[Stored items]
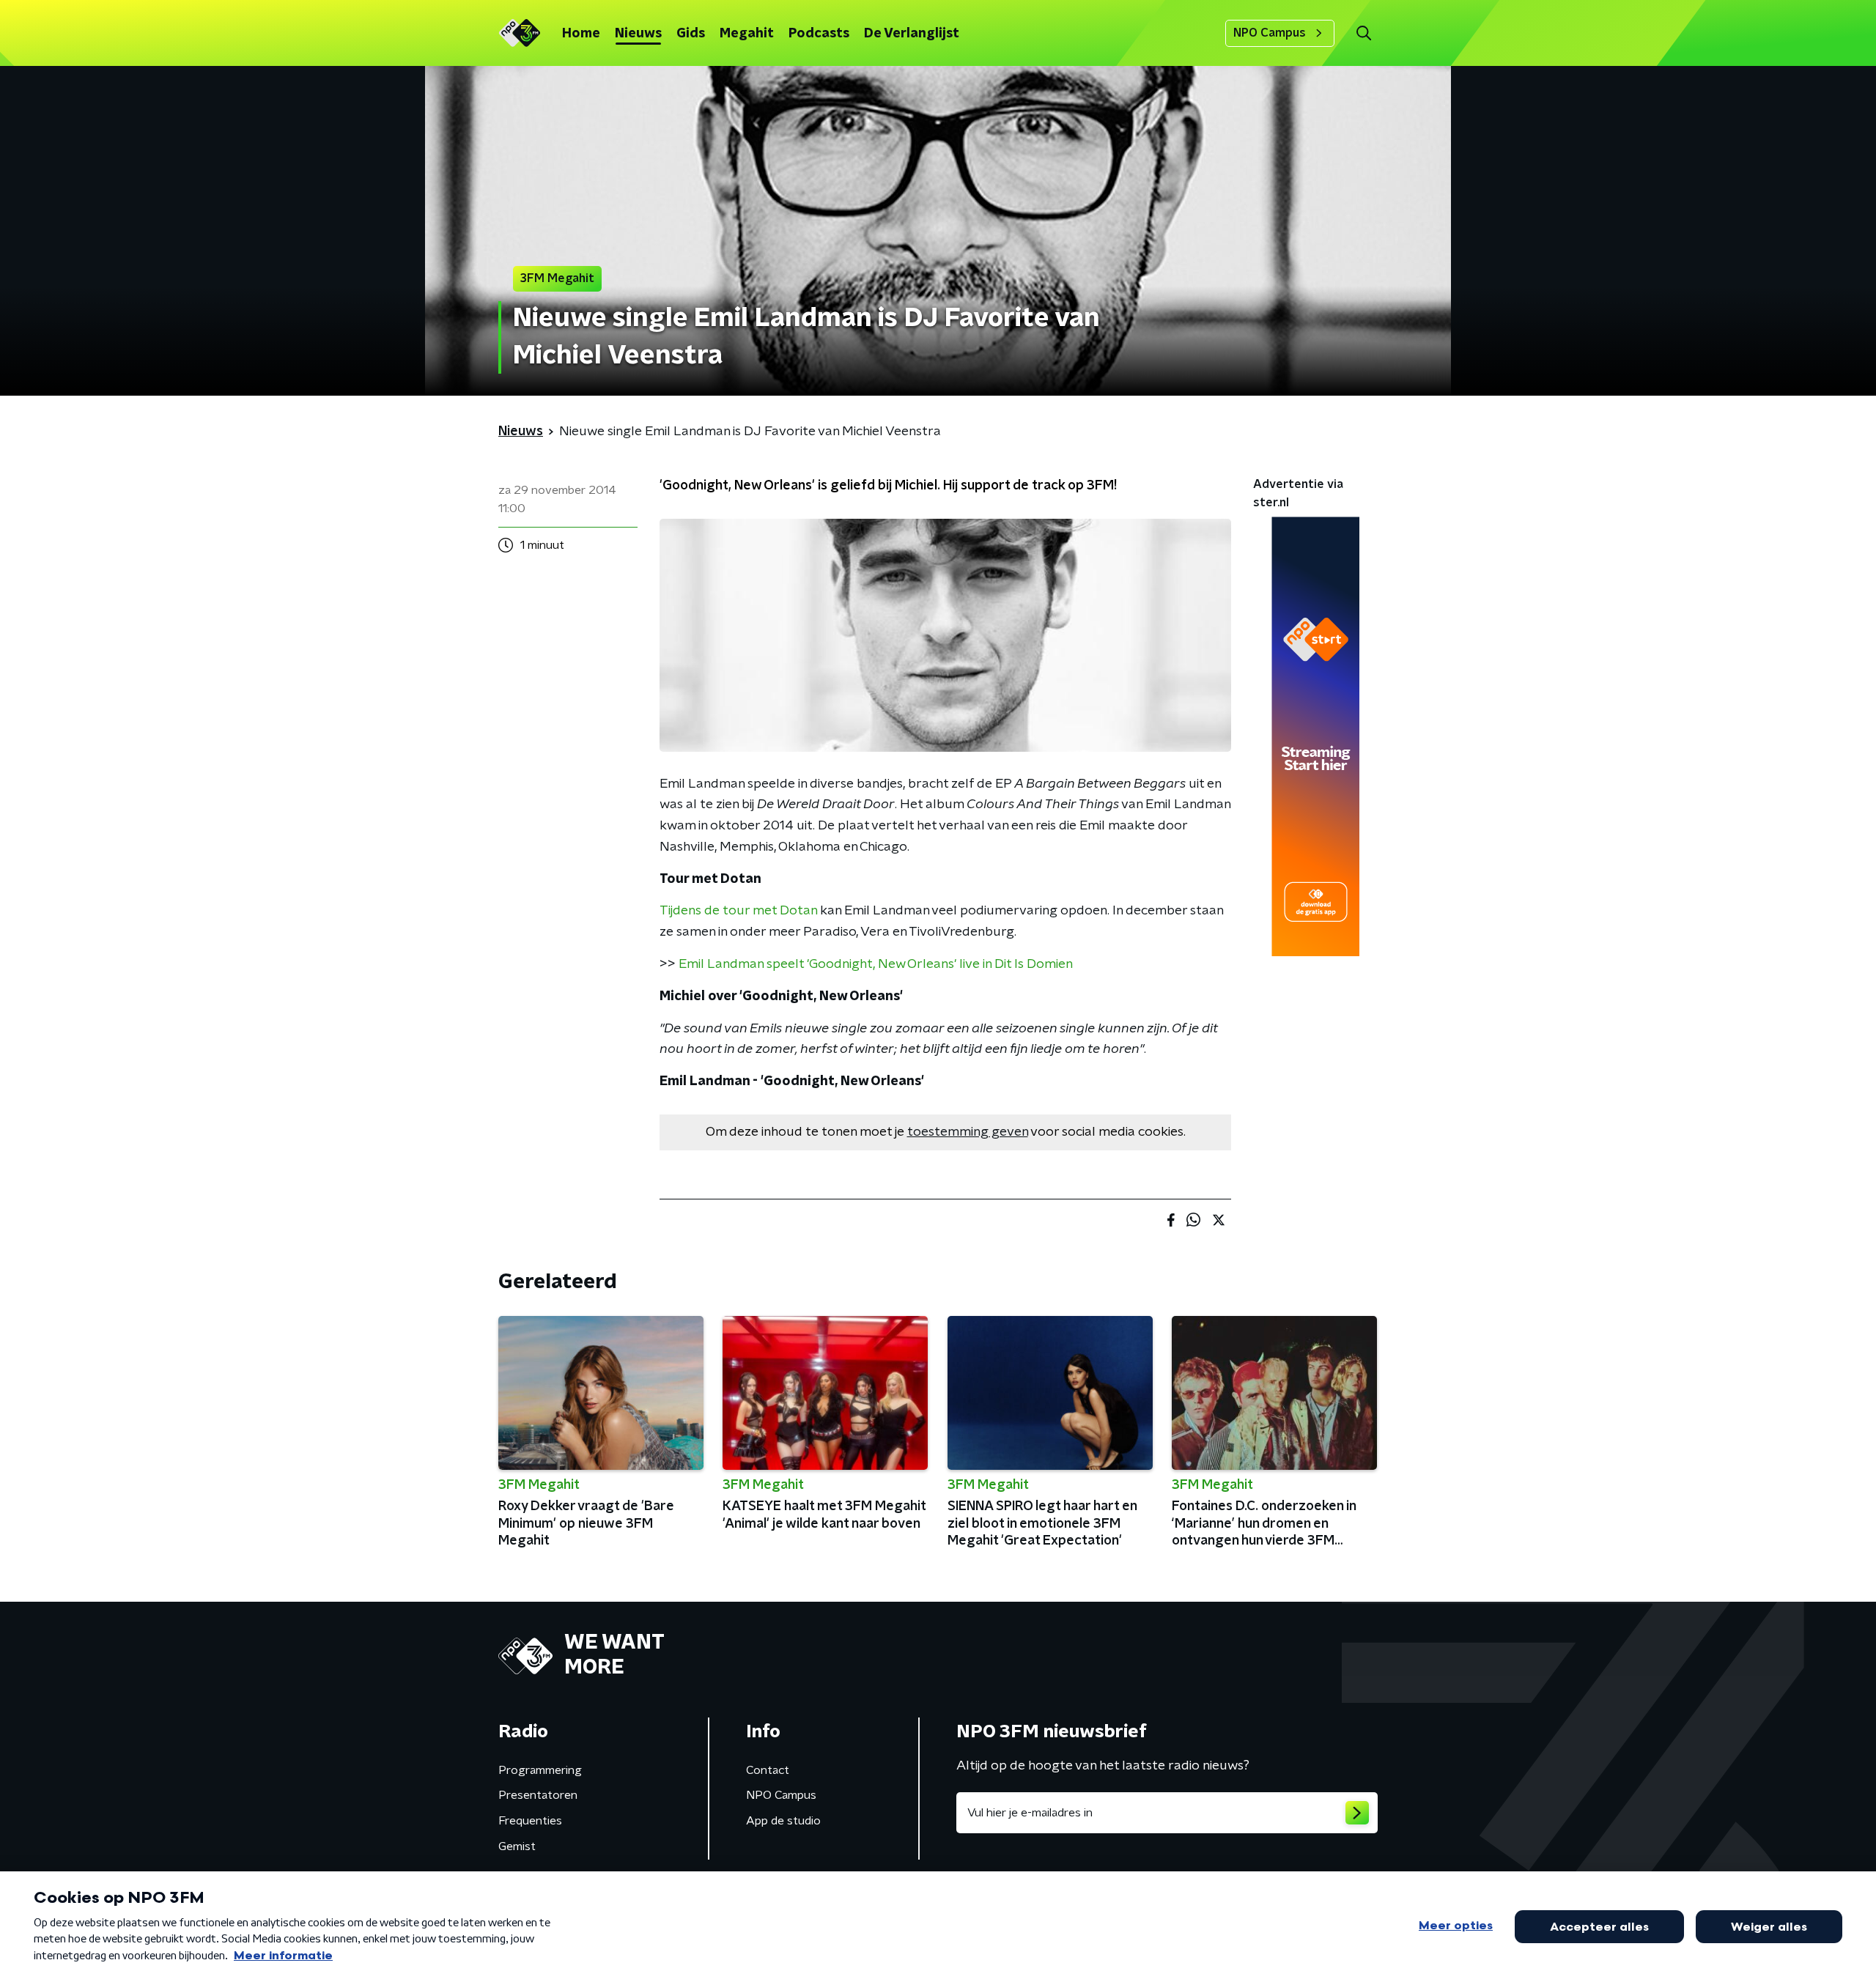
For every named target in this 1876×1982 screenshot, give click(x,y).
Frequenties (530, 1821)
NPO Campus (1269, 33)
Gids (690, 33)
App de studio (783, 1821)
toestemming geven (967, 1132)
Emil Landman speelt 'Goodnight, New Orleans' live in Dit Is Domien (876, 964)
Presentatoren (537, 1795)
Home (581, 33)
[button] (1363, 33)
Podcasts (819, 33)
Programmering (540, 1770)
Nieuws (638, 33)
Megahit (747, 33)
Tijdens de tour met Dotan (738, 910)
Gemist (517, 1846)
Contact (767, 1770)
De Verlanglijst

Requirement: Begin at the line containing "Nieuws (638, 33)" and reproduce each line through the end of the records above.

Response area:
Nieuws (638, 33)
Megahit (747, 33)
Tijdens de tour met Dotan (738, 910)
Gemist (517, 1846)
Contact (767, 1770)
De Verlanglijst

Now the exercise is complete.